Graduate Program

Political Science

Degree Name

Master of Arts (MA)

Semester of Degree Completion

2007

Thesis Director

Melinda Mueller

Thesis Committee Member

Jeff Ashley

Thesis Committee Member

Barbara Poole

Abstract

In 1996, the Republican-lead 104th Congress passed into law the most sweeping welfare reforms the United States had experienced in 60 years. The legislation, the Personal Responsibility and Work Opportunity Reconciliation Act, ended the decades-old Aid to Families with Dependent Children welfare and instituted the Temporary Assistance for Needy Families system. The new system ended entitlements, cut benefits to legal immigrants, set a two-year time limit for people to receive welfare benefits without working, and a five-year lifetime limit. In Illinois, the time limits for receiving cash benefits cut thousands of people off of the welfare rolls in the years following the passage of the new law, fulfilling politicians' promises of fewer people on government assistance.

However, now 11 years since the passage of the Personal Responsibility and Work Opportunity Reconciliation Act, are Illinois families any better off than before? The idea of welfare reform has provided plenty of rhetoric for legislators to spout in reelection speeches, but it has failed the population it is intended to assist. Families living in poverty in Illinois have been pushed off the welfare rolls and shepherded into low-paying jobs that fail to lift them out of the depths of poverty.

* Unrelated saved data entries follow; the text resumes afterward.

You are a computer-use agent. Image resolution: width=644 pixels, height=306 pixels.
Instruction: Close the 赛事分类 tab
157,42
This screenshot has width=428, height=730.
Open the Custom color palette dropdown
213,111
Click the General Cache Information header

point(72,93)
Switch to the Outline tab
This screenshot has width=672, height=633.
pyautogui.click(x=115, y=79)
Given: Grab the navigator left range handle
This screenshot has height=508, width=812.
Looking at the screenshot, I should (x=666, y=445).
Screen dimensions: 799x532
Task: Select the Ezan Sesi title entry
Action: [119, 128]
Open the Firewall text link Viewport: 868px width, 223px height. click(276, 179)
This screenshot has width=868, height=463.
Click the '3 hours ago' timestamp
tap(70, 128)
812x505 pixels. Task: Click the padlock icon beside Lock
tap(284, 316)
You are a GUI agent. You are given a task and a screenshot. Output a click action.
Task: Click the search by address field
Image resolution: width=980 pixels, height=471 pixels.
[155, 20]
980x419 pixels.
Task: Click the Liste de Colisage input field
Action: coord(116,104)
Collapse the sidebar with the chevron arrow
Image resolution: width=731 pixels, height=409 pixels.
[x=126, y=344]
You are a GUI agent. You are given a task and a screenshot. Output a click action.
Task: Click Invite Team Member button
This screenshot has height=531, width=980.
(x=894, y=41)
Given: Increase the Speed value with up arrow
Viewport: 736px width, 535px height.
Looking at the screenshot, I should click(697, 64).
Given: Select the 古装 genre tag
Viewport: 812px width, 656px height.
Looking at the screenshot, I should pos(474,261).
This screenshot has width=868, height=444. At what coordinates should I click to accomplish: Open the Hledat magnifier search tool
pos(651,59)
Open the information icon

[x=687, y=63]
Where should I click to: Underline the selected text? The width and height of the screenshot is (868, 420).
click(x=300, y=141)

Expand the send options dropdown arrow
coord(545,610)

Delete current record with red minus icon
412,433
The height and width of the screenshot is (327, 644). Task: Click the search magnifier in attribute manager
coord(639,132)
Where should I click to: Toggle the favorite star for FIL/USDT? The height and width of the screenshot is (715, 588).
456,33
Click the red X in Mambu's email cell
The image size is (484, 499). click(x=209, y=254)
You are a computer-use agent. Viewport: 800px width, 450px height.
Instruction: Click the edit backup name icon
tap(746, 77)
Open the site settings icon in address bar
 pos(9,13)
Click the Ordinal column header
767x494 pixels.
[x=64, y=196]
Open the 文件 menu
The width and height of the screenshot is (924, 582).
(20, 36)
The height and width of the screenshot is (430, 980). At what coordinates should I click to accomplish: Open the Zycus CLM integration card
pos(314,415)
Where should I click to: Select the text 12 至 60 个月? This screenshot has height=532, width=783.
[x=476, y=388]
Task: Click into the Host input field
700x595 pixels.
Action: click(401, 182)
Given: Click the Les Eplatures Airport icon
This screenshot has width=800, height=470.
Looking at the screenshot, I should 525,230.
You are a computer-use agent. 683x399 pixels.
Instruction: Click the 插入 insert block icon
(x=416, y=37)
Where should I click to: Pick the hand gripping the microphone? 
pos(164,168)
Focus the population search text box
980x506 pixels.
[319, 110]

This paper will consider how successful Illinois families have been in moving out of poverty after meeting their time limits for welfare benefits and being forced out of the system. Through interviews with Illinois Department of Health and Human Services agency caseworkers who oversee the dispersal of Temporary Assistance for Needy Families benefits throughout the state, the author ascertains why the current system has failed to prepare welfare recipients for the job market and what barriers exist to their success in moving out of poverty. The author found through these interviews that TANF recipients still face significant barriers to self-sufficiency, including a lack of life skills and selfesteem, limited access to transportation, and unreliable child care during evening or weekend hours. One of the most pressing concerns with TANF the author found was that the TANF clients lacked the necessary education for a well-paying job, but the welfare program did not emphasize a need for the clients to receive that education, favoring instead a work-first approach.